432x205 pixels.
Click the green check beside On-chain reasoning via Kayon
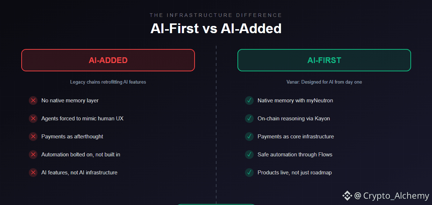tap(249, 119)
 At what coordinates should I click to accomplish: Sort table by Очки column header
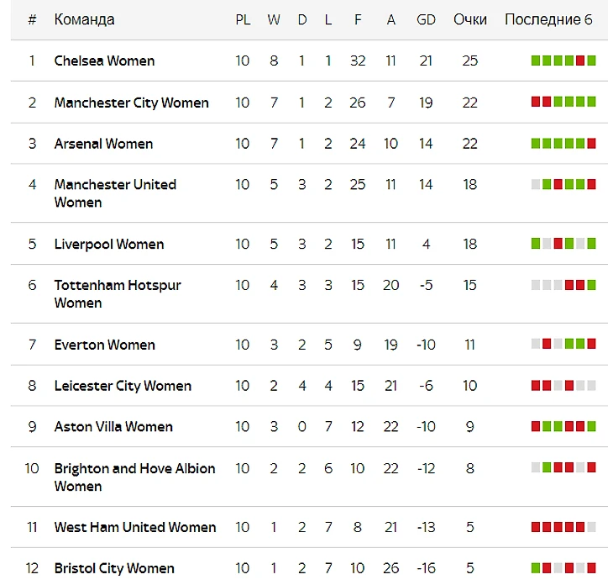point(469,19)
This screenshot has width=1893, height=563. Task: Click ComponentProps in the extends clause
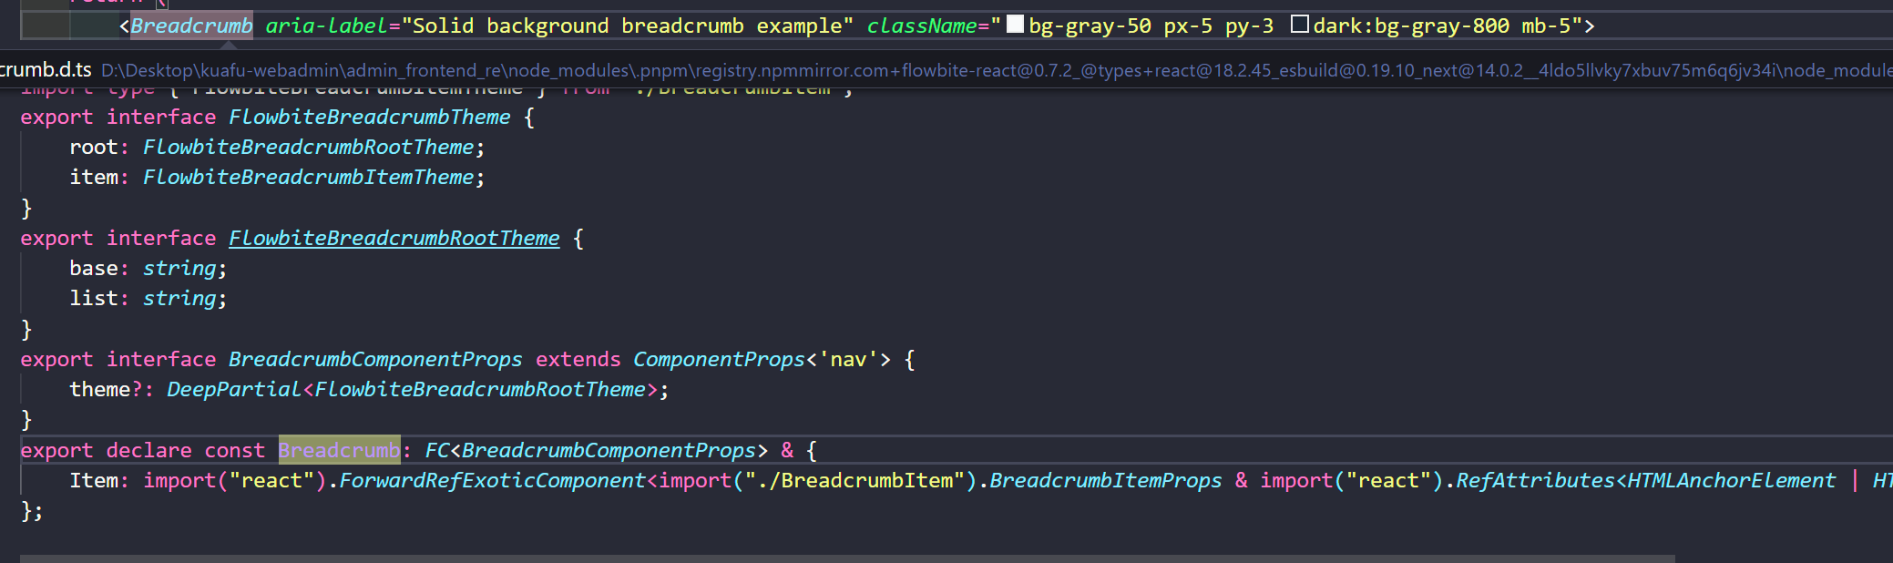(719, 360)
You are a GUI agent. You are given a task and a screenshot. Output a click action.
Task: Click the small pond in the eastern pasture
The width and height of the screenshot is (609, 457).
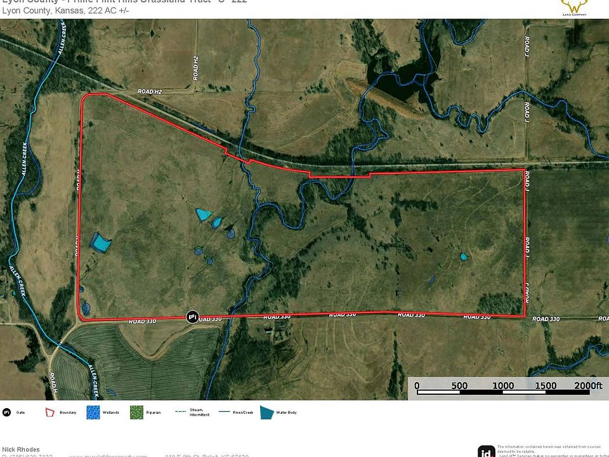464,256
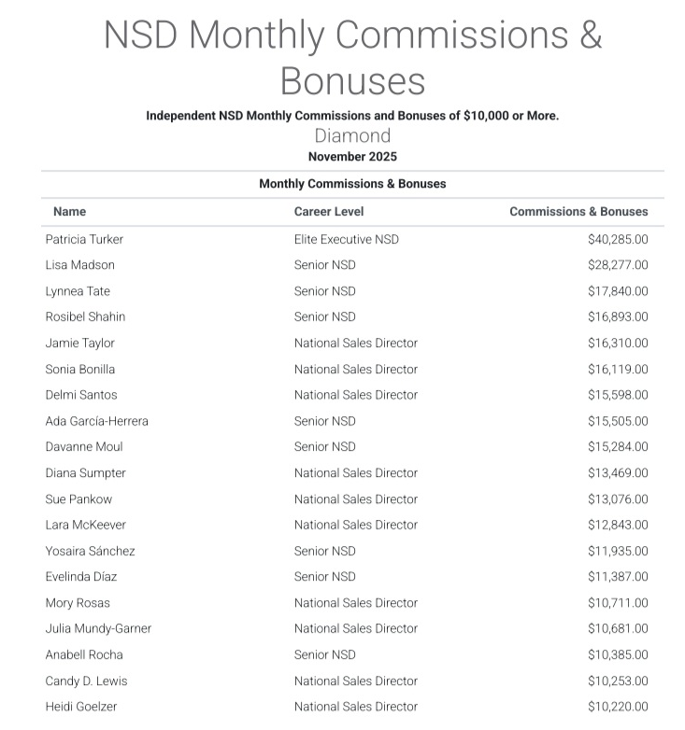Click Delmi Santos name entry
The width and height of the screenshot is (685, 730).
coord(81,395)
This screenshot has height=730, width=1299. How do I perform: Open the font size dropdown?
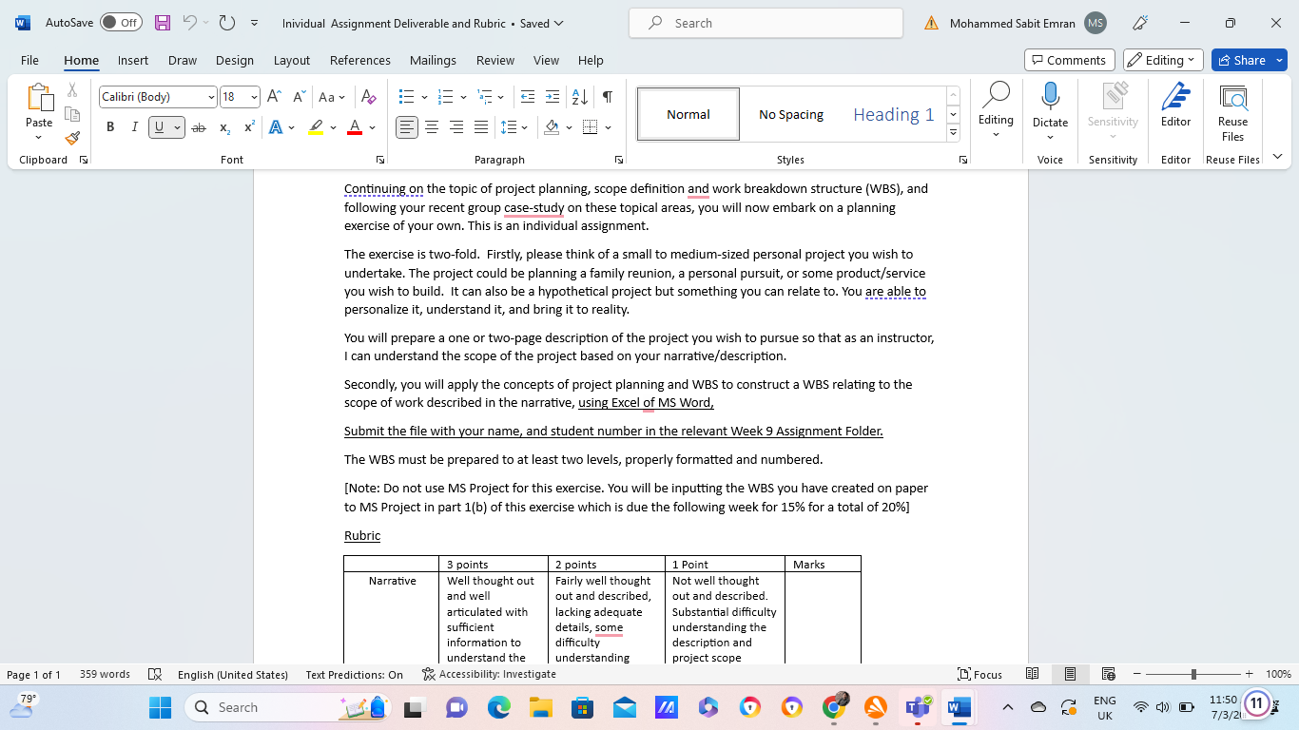tap(253, 97)
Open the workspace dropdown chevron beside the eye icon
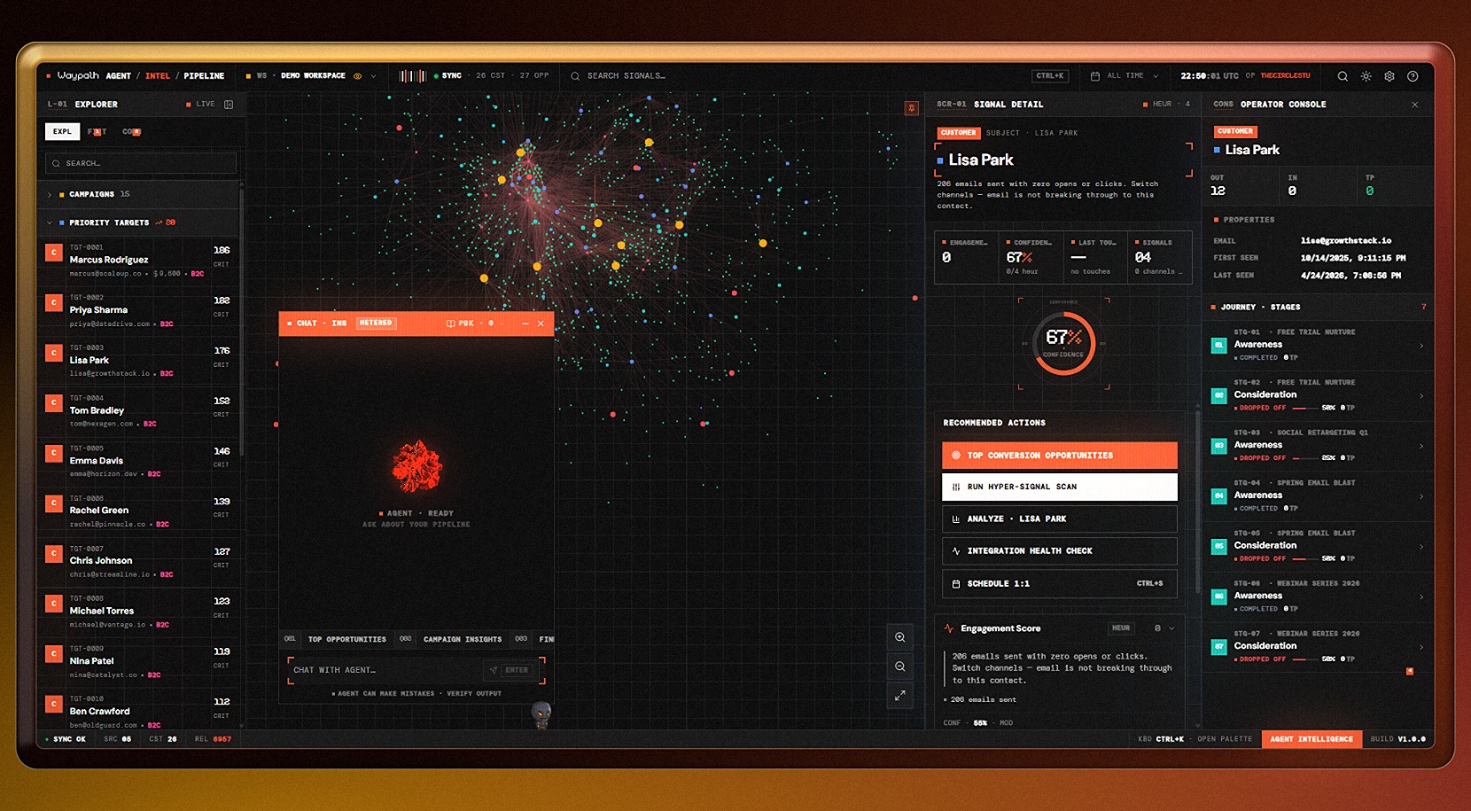1471x811 pixels. click(373, 75)
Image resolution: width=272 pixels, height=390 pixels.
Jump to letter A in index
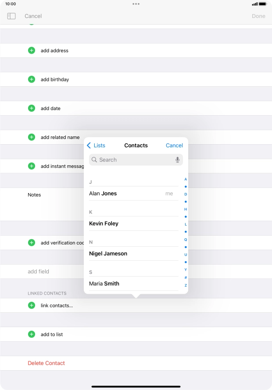pos(186,179)
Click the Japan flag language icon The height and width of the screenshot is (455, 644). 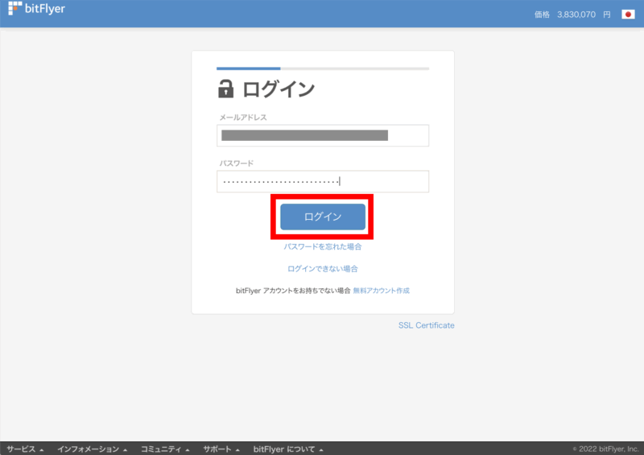point(628,14)
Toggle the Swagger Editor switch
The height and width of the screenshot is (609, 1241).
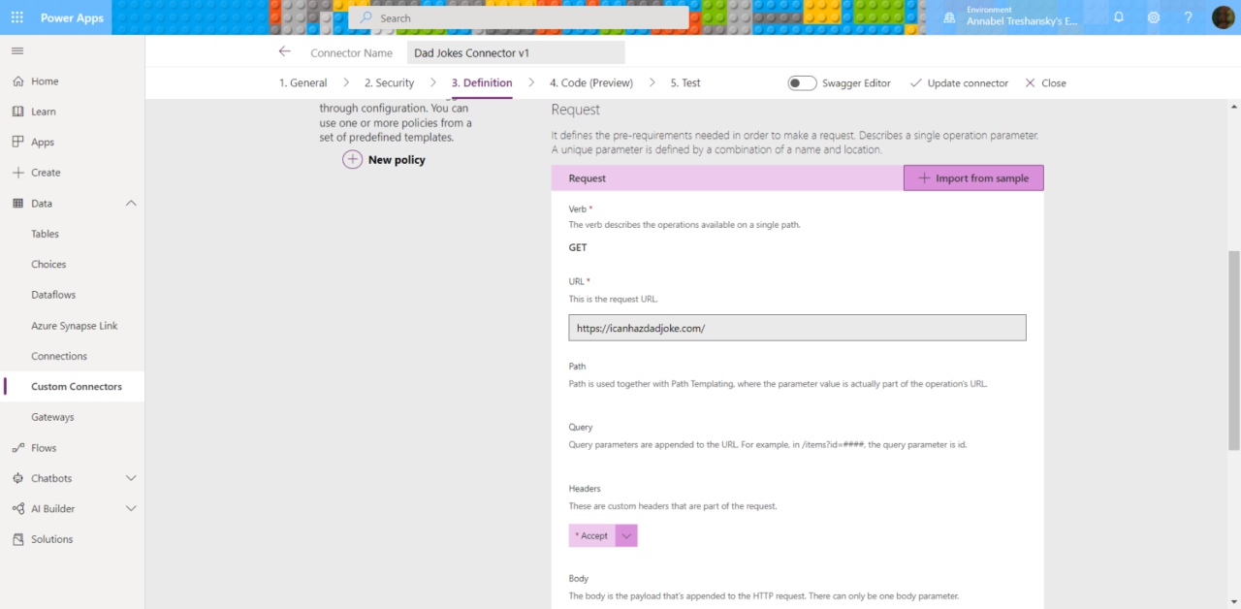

__________________________________________________

## WHAT THE EXERCISE ASKS
Reproduce the portion of the data that opens with the line containing "Toggle the Swagger Editor switch" and continues through the end of the data, swapping "switch" for "toggle" and leaving everything else unchanged. Omit the pictures from your answer.

## COMPLETE OUTPUT
Toggle the Swagger Editor toggle
The height and width of the screenshot is (609, 1241).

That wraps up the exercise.